PROVIDED INFORMATION
########
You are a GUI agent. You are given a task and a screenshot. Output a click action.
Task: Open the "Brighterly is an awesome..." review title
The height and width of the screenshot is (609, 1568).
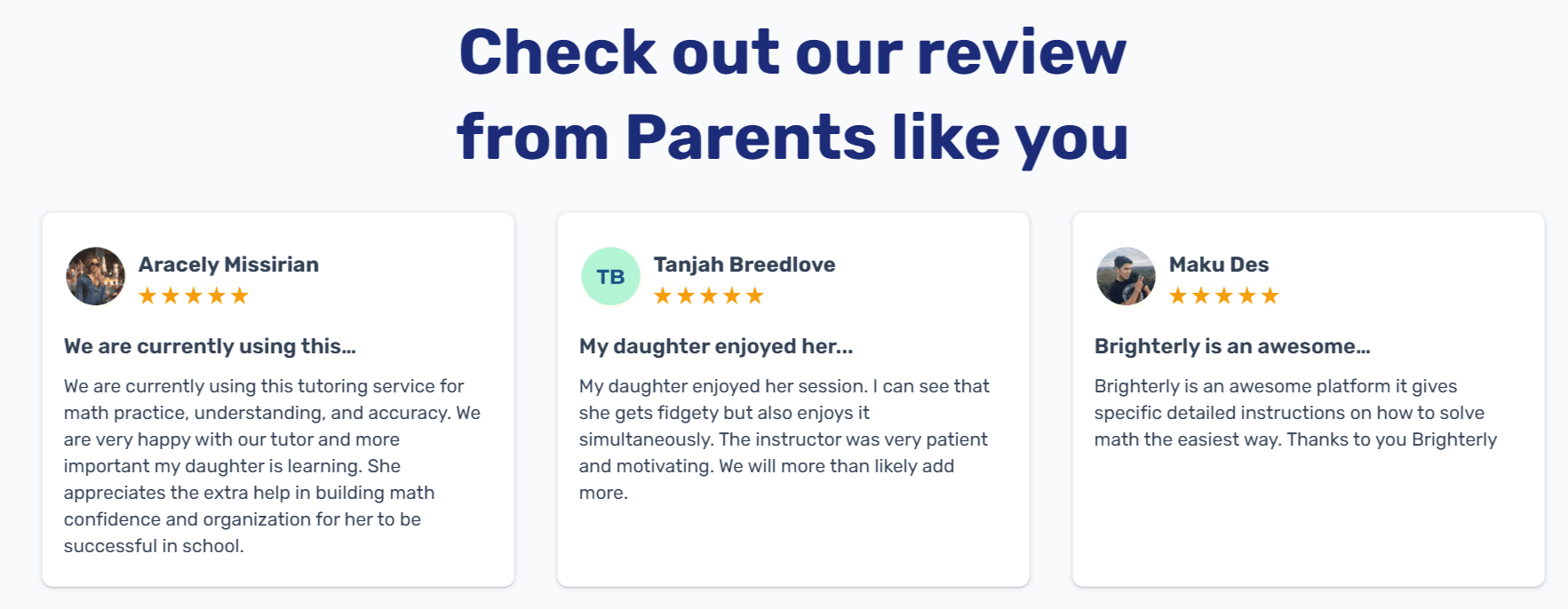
########
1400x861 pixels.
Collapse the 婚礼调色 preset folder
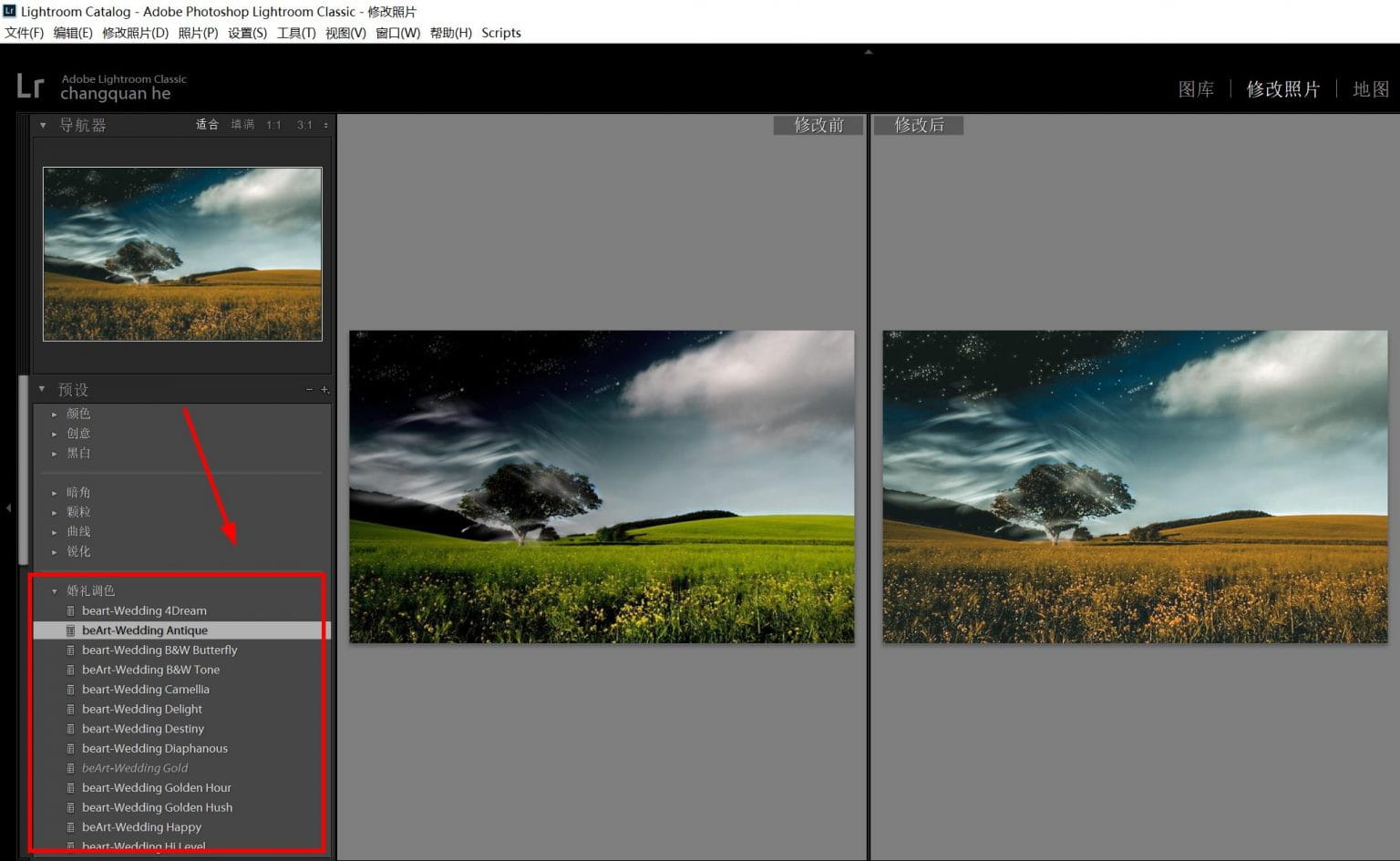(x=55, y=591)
########
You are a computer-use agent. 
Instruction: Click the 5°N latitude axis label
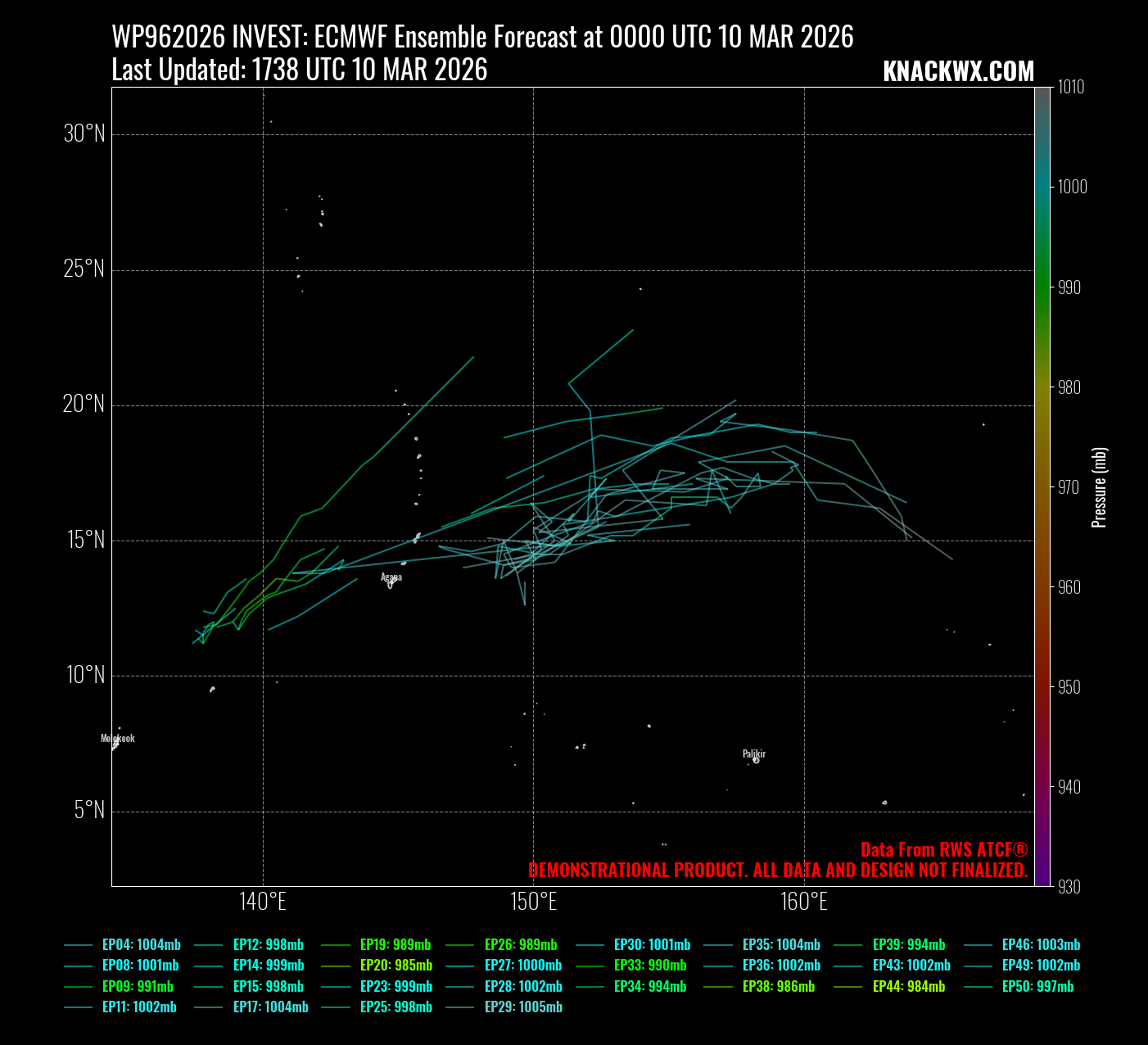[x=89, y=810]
########
WORK TO BE COMPLETED
Copy out each line of the data above, exactly, if it lies between the line holding "You are a GUI" and the line holding "The height and", inclusive; copy no other line.

RESULT OF THE EXERCISE
You are a GUI agent. You are given a task and a screenshot. Output a click action.
Task: Open the "Brighterly is an awesome..." review title
The height and width of the screenshot is (609, 1568).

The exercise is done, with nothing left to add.